[Stored records]
----
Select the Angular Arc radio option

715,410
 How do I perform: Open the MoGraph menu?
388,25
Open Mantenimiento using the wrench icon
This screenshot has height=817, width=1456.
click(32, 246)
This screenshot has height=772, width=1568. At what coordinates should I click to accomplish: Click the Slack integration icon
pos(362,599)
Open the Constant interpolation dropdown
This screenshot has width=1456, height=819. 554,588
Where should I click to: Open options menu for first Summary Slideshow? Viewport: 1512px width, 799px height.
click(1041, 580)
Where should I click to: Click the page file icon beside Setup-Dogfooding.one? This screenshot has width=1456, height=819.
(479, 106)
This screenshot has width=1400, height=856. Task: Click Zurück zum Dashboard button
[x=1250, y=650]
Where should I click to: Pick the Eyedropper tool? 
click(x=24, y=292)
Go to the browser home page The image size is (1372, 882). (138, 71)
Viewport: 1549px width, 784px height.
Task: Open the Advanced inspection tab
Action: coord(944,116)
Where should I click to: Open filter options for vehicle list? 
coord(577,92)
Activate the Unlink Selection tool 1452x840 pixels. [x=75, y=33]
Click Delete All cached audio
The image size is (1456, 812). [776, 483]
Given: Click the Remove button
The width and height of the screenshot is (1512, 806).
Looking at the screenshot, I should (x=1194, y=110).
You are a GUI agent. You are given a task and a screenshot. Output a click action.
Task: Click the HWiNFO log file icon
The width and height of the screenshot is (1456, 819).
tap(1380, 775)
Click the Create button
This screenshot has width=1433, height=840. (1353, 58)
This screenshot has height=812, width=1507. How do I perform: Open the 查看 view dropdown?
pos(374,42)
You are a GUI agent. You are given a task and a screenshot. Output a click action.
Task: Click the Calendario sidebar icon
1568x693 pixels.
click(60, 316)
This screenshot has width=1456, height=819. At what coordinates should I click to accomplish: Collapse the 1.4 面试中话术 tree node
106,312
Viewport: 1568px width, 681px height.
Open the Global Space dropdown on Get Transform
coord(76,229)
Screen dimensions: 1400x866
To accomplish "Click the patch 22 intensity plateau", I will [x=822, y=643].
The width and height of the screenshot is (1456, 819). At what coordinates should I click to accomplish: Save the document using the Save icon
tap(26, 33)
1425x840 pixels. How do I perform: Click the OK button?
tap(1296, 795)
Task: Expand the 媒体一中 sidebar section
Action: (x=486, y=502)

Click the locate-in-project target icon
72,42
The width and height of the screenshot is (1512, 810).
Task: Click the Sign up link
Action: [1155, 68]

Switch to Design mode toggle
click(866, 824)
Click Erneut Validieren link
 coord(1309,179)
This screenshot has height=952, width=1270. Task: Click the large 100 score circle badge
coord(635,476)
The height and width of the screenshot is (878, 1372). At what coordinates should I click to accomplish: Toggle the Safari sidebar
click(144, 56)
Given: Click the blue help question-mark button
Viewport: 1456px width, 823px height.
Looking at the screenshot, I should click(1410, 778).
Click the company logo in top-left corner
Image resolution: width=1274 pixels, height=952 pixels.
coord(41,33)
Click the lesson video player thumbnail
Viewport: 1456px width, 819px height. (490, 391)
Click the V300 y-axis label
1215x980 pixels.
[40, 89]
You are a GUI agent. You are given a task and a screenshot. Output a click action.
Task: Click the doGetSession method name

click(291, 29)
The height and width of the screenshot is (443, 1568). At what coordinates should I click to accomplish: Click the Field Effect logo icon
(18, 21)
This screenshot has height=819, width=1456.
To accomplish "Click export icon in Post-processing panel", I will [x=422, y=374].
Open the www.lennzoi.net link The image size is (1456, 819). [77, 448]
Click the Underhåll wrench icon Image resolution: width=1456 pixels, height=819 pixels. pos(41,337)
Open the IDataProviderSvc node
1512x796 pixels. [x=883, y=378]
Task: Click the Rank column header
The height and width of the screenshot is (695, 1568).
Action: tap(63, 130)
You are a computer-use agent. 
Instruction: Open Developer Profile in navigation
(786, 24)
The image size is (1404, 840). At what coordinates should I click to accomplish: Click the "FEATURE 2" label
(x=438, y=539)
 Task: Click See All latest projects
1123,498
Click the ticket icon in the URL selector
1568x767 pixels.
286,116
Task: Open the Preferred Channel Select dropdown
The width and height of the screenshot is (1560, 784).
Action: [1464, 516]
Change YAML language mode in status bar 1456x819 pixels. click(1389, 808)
----
■ Exercise prompt ■
Every record listed above should be reproduced exactly.

■ Answer box ■
Select the Angular Arc radio option

715,410
 How do I perform: Open the MoGraph menu?
388,25
Open Mantenimiento using the wrench icon
This screenshot has height=817, width=1456.
click(32, 246)
This screenshot has height=772, width=1568. At what coordinates should I click to accomplish: Click the Slack integration icon
pos(362,599)
Open the Constant interpolation dropdown
This screenshot has width=1456, height=819. 554,588
Where should I click to: Open options menu for first Summary Slideshow? Viewport: 1512px width, 799px height.
click(1041, 580)
Where should I click to: Click the page file icon beside Setup-Dogfooding.one? This screenshot has width=1456, height=819.
(479, 106)
This screenshot has width=1400, height=856. Task: Click Zurück zum Dashboard button
[x=1250, y=650]
Where should I click to: Pick the Eyedropper tool? 
click(x=24, y=292)
Go to the browser home page The image size is (1372, 882). (138, 71)
Viewport: 1549px width, 784px height.
Task: Open the Advanced inspection tab
Action: coord(944,116)
Where should I click to: Open filter options for vehicle list? 
coord(577,92)
Activate the Unlink Selection tool 1452x840 pixels. [x=75, y=33]
Click Delete All cached audio
The image size is (1456, 812). [776, 483]
Given: Click the Remove button
The width and height of the screenshot is (1512, 806).
Looking at the screenshot, I should (x=1194, y=110).
You are a GUI agent. You are given a task and a screenshot. Output a click action.
Task: Click the HWiNFO log file icon
The width and height of the screenshot is (1456, 819).
tap(1380, 775)
Click the Create button
This screenshot has width=1433, height=840. (1353, 58)
This screenshot has height=812, width=1507. How do I perform: Open the 查看 view dropdown?
pos(374,42)
You are a GUI agent. You are given a task and a screenshot. Output a click action.
Task: Click the Calendario sidebar icon
1568x693 pixels.
click(60, 316)
This screenshot has width=1456, height=819. At what coordinates should I click to accomplish: Collapse the 1.4 面试中话术 tree node
106,312
Viewport: 1568px width, 681px height.
Open the Global Space dropdown on Get Transform
coord(76,229)
Screen dimensions: 1400x866
To accomplish "Click the patch 22 intensity plateau", I will [x=822, y=643].
The width and height of the screenshot is (1456, 819). At what coordinates should I click to accomplish: Save the document using the Save icon
tap(26, 33)
1425x840 pixels. How do I perform: Click the OK button?
tap(1296, 795)
Task: Expand the 媒体一中 sidebar section
Action: (x=486, y=502)

Click the locate-in-project target icon
72,42
The width and height of the screenshot is (1512, 810).
Task: Click the Sign up link
Action: [1155, 68]

Switch to Design mode toggle
click(866, 824)
Click Erneut Validieren link
 coord(1309,179)
This screenshot has height=952, width=1270. Task: Click the large 100 score circle badge
coord(635,476)
The height and width of the screenshot is (878, 1372). At what coordinates should I click to accomplish: Toggle the Safari sidebar
click(144, 56)
Given: Click the blue help question-mark button
Viewport: 1456px width, 823px height.
Looking at the screenshot, I should click(1410, 778).
Click the company logo in top-left corner
Image resolution: width=1274 pixels, height=952 pixels.
coord(41,33)
Click the lesson video player thumbnail
Viewport: 1456px width, 819px height. (490, 391)
Click the V300 y-axis label
1215x980 pixels.
[40, 89]
You are a GUI agent. You are given a task and a screenshot. Output a click action.
Task: Click the doGetSession method name

click(291, 29)
The height and width of the screenshot is (443, 1568). At what coordinates should I click to accomplish: Click the Field Effect logo icon
(18, 21)
This screenshot has height=819, width=1456.
To accomplish "Click export icon in Post-processing panel", I will [x=422, y=374].
Open the www.lennzoi.net link The image size is (1456, 819). [77, 448]
Click the Underhåll wrench icon Image resolution: width=1456 pixels, height=819 pixels. pos(41,337)
Open the IDataProviderSvc node
1512x796 pixels. [x=883, y=378]
Task: Click the Rank column header
The height and width of the screenshot is (695, 1568).
Action: tap(63, 130)
You are a computer-use agent. 
Instruction: Open Developer Profile in navigation
(786, 24)
The image size is (1404, 840). At what coordinates should I click to accomplish: Click the "FEATURE 2" label
(x=438, y=539)
 Task: Click See All latest projects
1123,498
Click the ticket icon in the URL selector
1568x767 pixels.
286,116
Task: Open the Preferred Channel Select dropdown
The width and height of the screenshot is (1560, 784).
Action: [1464, 516]
Change YAML language mode in status bar 1456x819 pixels. click(1389, 808)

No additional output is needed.